3.3.4. Supplement Use

37.8% of participants (40.9% of males and 34.8% of females) reported taking some type of supplement during the study period. The most commonly used supplements were protein powder (n=7) and creatine (n=7). Vitamin B12 supplementation was the third most used supplement by climbers (n=5), followed by vitamin C and vitamin B6 (n=3). Other reported supplements (n≤2) were vitamin D, iron, riboflavin, omega-3, magnesium, essential amino acids, collagen, inositol, caffeine, folic acid, vitamin E, zinc and calcium.

Athletes supplemented with protein (p<0.01, d = 1.183, CI = 0.333-2.020), vitamin D (p=0.018, d = 8.707, CI = 6.369-11.005), riboflavin (p=0.024; d = 2.513; CI = 0.987 -4.014), vitamin B6 (p<0.01; d= 1.688; CI = 0.455 -2.904), vitamin B12 (p<0.01; d = 4,634; CI = 3.273-5.969), iron (p=0.024; d = 2.805; CI = 1.255-4.327) and magnesium (p<=0.024; d = 2.529; CI = 1.001-4.030) showed significantly different intakes of the respective nutrients with strong effect sizes relative to those athletes not taking such supplements.4. Discussion

This is, to date and to the knowledge of this research group, the first study to assess energy availability in Spanish climbing athletes.

Body composition.

In the present study, significant negative correlations stand out in all those parameters linked to the fat component of the athlete in relation to his or her level of ability. These observations are totally coherent with the results of other review works on climbers that show how body fat content tends to decrease when comparing elite climbing athletes with those less advanced [12]. Even authors such as Watts et al. [49] in one of the pioneering international competitions of modern sport climbing previously showed how body fat and body mass values differ in elite sport climbing athletes compared to other athletic groups or controls. Therefore, this tendency to a reduced body fat level in these athletes should not be surprising, and may be associated with other determinants of sport performance in this sport such as finger strength or upper body power, which have not been performed in the present study [10,50,51].

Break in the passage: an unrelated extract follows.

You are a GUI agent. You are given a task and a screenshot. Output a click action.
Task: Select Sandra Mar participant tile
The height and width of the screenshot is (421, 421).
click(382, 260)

Regarding the fat percentage of the athletes, other authors observed different %FM values in climbing athletes such as figures of 12.3% (SD: 3.2) in Chilean male athletes of different levels [33]; as well as values of 13.60% (SD: 8.0) and 9.16% (SD: 3.0) for female and male elite climbers respectively, and 21.77% (SD: 0.9) and 10.7% (SD: 4.0) for female and male recreational climbers respectively [35]. The values shown by the athletes in the present study are somewhat higher than those reflected by these authors in Chilean and Spanish athletes respectively, with mean values of 14.06% (SD: 4.29) and 22.01% (SD: 3.29) for male and female athletes in this sample. These data are somewhat more similar to those expressed by Gibson-Smith et al. [21] in English athletes, with lower fat content and 8-skinfolds sum in men, but higher in women than the values obtained in the present study. It should be noted that the percentage values interpreted above were calculated using the Durnin and Womersley formula, an aspect that should be considered with caution when comparing these values with others obtained in a different way.

It may be prudent to further consider the Durnin and Womersley equation for %FM when DXA is not available [33].

The athletes of this study show a mesomorphic component greater than those obtained by Novoa-Virgnau et al. [35]. Also, it is observed how despite presenting very similar mean values of endomorphy and ectomorphy in both men and women, elite athletes show lower mean values of mesomorphy than those in the present study. However, as highlighted above, it is the endomorphic component that seems to show a significant influence on sport climbing success, while the other anthropometric components may not have a clear influence in determining success in this type of sporting discipline [52].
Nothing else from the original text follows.